Scientists dispel notion printed in New York Times last year that fossil discovery 'changes everything' with more significance than landing men on the moon
You heard this news everywhere, right? (Just like how this discovery was a media sensation last year.)
-- From "Report: 'Ida' fossil looks like lemur, not human ancestor" by Dan Vergano, USA Today 3/2/10
So long "Ida"? A well-publicized 47-million-year-old primate fossil looks like an ancestor to lemurs, not people, concluded a paleontology team Tuesday.
In the Journal of Human Evolution report, a team led by evolutionary anthropologist Blythe Williams of Duke University in Durham, N.C., take on Darwinius massilae, touted in a May PLoS One study as an evolutionary "haplorhine" precursor to apes and humans. "Darwinius masillae represents the most complete fossil primate ever found, including both skeleton, soft body outline and contents of the digestive tract," concluded the study led by Jens Franzen of Switzerland's Naturhistorisches Museum Basel.

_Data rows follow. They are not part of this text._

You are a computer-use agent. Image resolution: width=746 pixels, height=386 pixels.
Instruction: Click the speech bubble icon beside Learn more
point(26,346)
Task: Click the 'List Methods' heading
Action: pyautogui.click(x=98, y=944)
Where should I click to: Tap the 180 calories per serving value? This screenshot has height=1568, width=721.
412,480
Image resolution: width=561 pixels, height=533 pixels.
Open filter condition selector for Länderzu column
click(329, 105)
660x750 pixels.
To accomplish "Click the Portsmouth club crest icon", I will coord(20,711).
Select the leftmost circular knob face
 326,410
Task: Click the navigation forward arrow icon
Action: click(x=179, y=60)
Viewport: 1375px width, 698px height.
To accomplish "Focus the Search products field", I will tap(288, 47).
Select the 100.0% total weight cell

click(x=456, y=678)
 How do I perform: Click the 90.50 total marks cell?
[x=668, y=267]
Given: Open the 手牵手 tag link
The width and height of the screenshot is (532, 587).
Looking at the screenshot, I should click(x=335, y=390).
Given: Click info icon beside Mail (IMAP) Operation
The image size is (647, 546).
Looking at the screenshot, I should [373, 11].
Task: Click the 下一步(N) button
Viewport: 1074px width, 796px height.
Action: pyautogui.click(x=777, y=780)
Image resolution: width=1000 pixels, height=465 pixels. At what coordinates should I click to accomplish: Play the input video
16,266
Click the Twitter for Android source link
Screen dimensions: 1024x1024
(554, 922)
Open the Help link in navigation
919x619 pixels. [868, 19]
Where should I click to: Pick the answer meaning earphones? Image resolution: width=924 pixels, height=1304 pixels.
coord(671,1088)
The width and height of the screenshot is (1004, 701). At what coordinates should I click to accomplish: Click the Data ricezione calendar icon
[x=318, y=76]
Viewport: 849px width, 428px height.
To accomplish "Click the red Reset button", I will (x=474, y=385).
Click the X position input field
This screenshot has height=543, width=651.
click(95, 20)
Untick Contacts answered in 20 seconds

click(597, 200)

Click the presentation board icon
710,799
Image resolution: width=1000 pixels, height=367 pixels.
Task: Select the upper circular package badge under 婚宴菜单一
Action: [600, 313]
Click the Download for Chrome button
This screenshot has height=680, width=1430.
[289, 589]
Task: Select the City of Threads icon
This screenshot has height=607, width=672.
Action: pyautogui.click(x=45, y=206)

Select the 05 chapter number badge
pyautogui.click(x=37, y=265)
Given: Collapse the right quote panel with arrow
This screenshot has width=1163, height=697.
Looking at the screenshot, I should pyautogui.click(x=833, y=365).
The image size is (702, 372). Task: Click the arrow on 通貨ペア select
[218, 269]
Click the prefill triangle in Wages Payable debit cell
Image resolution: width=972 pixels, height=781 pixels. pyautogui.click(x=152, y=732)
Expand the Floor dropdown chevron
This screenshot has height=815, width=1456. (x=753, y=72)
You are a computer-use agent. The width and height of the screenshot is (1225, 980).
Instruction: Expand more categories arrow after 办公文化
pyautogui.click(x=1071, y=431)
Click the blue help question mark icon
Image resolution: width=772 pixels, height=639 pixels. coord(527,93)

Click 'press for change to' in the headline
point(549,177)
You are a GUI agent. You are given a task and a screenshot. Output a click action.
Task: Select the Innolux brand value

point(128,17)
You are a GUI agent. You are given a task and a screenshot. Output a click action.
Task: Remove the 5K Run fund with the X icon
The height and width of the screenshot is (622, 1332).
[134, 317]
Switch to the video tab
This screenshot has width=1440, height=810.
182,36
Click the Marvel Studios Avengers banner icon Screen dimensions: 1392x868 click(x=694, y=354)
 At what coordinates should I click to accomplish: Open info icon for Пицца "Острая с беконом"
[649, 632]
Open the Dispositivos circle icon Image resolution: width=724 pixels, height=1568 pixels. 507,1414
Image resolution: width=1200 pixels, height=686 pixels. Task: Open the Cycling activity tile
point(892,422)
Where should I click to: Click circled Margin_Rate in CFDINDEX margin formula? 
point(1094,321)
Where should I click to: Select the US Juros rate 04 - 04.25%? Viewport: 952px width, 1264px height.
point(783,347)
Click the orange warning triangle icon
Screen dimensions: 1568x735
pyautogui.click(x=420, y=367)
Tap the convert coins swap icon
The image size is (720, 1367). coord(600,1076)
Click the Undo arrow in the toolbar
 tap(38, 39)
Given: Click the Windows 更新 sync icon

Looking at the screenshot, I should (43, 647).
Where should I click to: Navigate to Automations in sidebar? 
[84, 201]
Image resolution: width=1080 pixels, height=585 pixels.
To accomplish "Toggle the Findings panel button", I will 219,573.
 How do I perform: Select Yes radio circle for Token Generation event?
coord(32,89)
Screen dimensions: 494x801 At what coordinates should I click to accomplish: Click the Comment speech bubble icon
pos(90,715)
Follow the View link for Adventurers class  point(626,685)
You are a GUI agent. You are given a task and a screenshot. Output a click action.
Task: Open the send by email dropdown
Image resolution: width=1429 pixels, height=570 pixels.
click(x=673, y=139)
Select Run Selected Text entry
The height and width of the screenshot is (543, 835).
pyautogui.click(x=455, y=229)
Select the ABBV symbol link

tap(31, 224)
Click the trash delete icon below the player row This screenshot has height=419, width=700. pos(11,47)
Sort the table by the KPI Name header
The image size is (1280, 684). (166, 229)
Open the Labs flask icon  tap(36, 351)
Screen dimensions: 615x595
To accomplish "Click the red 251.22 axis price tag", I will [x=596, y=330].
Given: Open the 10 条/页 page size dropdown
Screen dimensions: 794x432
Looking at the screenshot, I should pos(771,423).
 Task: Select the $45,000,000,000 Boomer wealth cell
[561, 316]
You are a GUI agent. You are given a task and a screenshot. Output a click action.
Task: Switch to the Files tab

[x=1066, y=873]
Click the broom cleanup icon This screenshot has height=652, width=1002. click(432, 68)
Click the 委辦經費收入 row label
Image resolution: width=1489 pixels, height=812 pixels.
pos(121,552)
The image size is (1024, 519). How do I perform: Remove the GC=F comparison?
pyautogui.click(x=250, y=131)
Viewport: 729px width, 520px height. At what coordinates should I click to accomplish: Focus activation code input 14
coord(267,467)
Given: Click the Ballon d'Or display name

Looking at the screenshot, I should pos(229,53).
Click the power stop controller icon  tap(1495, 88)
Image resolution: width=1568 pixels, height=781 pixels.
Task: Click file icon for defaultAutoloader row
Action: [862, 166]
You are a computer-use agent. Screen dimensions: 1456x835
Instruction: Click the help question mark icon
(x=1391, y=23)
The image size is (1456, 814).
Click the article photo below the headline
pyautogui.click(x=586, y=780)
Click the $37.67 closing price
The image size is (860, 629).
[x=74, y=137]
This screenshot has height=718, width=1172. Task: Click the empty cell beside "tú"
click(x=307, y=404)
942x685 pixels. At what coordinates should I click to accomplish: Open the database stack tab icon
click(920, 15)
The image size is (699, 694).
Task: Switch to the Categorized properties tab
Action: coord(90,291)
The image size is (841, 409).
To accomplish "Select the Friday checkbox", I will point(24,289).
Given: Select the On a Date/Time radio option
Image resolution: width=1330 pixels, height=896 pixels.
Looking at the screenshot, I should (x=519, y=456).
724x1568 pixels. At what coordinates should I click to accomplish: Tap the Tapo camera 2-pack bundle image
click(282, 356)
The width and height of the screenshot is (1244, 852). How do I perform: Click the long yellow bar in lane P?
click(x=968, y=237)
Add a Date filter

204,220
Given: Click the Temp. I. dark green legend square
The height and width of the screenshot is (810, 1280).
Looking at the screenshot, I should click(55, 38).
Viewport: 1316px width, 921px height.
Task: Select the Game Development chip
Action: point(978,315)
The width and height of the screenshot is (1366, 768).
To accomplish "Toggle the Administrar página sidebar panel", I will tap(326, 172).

Dubbed "Ida", the fossil's report attracted controversy among scientists after its announcement at a news conference, as well as for the involvement of a History Channel documentary, The Link, which asked whether Ida was, "The most important fossil ever found?"
But in October, a Nature study concluded Ida didn't look all that different from fossil primates related to lemurs, not apes and people. And the new Journal of Human Evolution study responds point-by-point to the original paper's description of Ida's anatomy, to reach the same conclusion: Ida looks like a member of an extinct lemur family, not a pre-human one.